= Provided text =
## START

"A Lesson in Leavin'", also titled as "Lesson in Leavin"', is a song written by Randy Goodrum and Brent Maher.  It was originally recorded in 1979 by American country music singer, Dottie West, for her Special Delivery album. 

Following several hit duets with Kenny Rogers including three chart-toppers, as well as many more years of solo chart action, including her top five smash "Country Sunshine" the song went to No. 1 on the Billboard Country Chart in 1980, giving West her first solo chart topper. In 1999, it was re-recorded by American country music singer, Jo Dee Messina, whose version spent seven weeks at No. 2 on the same chart.  Messina recorded the song as a tribute to West who died in 1991.

Content
Both versions of "A Lesson in Leavin'" are set at a mid-beat tempo. The song discusses how a woman is angry that her male lover has left her. She hopes that the man's next lover treats him the way the woman was treated, saying that he will be given "a lesson in leavin'."

## END

= Task goal =
Reproduce the text about the song from "Following several hit" up to and including "died in 1991.", substituting "homage" for "tribute". The entries after this point are separate material, unrelated to the text about the song.

Word and element location data:
## START

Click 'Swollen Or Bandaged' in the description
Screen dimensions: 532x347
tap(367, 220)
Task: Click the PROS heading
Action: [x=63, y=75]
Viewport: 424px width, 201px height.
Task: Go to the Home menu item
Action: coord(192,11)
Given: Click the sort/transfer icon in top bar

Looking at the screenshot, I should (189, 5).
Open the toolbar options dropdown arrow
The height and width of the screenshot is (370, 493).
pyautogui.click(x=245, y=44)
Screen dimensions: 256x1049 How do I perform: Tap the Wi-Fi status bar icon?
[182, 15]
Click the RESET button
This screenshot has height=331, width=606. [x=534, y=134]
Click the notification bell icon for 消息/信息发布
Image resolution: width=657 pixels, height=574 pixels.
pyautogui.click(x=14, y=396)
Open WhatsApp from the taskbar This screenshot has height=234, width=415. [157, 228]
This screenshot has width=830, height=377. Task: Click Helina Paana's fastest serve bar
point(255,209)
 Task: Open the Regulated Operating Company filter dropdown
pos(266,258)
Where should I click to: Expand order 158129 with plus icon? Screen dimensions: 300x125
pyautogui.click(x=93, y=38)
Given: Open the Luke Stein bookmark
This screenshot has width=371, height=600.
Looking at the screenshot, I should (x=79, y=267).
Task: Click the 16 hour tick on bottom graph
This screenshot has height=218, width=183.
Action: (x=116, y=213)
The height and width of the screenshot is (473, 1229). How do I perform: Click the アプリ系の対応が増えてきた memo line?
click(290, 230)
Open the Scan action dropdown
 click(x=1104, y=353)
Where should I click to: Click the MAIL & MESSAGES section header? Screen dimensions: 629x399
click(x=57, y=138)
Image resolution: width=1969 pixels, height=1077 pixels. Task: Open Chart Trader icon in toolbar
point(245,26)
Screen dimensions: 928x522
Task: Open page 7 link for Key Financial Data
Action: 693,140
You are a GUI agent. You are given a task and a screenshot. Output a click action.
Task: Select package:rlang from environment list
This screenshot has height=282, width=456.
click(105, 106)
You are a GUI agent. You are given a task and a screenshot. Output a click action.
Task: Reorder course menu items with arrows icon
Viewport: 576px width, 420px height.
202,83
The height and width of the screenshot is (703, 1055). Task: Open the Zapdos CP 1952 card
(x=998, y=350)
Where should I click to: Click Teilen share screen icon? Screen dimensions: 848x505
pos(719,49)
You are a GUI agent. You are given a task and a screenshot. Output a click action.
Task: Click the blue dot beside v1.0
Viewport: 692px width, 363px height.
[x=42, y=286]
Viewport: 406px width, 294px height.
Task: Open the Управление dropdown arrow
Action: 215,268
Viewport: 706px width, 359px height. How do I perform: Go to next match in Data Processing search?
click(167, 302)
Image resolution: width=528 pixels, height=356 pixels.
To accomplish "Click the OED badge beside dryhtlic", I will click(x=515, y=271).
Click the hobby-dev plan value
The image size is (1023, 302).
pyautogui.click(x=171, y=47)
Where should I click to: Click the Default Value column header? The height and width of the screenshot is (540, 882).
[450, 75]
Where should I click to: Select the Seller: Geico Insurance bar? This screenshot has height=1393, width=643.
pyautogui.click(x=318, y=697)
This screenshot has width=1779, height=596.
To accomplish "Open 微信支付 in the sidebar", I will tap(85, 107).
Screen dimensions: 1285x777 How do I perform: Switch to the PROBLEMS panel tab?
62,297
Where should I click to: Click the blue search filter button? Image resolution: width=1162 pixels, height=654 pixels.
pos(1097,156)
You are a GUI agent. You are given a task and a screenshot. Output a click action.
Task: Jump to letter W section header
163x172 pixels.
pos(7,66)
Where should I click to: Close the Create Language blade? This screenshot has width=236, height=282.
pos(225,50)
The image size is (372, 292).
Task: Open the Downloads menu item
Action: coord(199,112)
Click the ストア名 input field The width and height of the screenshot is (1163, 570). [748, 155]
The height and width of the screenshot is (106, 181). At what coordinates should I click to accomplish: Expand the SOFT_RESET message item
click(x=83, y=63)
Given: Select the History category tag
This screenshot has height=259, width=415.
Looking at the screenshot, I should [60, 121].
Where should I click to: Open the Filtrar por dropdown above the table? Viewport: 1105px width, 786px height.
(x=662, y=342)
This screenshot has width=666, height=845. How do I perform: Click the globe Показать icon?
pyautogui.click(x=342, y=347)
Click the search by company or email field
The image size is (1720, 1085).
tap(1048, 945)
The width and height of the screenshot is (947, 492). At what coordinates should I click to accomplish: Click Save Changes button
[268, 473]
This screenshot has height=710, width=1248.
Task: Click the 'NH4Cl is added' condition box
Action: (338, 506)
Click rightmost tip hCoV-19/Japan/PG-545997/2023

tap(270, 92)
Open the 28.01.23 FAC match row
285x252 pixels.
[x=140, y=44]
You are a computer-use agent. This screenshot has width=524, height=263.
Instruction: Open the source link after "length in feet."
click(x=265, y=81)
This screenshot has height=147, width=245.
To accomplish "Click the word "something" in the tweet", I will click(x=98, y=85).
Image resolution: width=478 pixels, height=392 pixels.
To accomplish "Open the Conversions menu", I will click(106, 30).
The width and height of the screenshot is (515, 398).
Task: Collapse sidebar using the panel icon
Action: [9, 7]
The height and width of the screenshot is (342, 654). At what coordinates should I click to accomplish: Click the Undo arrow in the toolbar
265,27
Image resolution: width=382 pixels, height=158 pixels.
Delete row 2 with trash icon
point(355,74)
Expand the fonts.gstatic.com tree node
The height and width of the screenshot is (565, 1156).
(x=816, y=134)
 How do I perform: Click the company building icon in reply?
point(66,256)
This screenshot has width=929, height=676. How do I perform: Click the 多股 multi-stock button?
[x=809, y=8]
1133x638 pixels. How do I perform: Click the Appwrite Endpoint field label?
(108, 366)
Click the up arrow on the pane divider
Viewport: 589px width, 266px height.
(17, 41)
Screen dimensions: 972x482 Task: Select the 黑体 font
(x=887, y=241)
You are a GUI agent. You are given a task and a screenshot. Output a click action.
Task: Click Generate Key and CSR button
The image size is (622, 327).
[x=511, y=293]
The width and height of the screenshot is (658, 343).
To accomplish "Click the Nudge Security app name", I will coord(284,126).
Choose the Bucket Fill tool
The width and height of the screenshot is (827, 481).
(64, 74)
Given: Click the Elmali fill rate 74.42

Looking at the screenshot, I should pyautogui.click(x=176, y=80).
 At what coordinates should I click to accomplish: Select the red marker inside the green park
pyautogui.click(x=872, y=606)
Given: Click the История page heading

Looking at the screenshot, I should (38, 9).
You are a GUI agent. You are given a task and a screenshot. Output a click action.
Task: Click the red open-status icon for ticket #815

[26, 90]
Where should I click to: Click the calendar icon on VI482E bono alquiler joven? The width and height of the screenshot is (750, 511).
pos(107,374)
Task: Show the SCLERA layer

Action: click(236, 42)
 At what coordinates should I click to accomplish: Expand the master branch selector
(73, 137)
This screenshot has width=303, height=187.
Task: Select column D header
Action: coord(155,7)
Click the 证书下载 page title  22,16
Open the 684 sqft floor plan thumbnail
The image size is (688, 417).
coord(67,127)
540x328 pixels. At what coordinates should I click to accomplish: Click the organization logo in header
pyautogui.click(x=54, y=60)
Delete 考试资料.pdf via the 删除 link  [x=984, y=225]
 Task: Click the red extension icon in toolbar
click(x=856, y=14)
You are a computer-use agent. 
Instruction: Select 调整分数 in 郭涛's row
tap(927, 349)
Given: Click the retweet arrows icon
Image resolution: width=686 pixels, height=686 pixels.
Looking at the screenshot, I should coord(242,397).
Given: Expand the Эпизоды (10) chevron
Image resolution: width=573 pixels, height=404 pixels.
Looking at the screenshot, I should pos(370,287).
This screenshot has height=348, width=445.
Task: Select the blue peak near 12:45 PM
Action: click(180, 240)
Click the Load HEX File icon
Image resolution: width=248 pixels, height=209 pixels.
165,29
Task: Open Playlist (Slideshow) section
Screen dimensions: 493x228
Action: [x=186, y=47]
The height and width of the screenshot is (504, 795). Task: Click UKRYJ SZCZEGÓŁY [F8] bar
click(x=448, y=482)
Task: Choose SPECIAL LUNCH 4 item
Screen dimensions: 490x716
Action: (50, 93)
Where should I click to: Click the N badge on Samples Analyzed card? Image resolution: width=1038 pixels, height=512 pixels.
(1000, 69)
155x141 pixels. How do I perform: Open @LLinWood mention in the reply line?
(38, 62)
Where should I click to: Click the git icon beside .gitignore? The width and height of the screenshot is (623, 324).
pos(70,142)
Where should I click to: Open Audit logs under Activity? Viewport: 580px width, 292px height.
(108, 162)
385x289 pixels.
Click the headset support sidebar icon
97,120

## END

= Expected answer =
Following several hit duets with Kenny Rogers including three chart-toppers, as well as many more years of solo chart action, including her top five smash "Country Sunshine" the song went to No. 1 on the Billboard Country Chart in 1980, giving West her first solo chart topper. In 1999, it was re-recorded by American country music singer, Jo Dee Messina, whose version spent seven weeks at No. 2 on the same chart.  Messina recorded the song as a homage to West who died in 1991.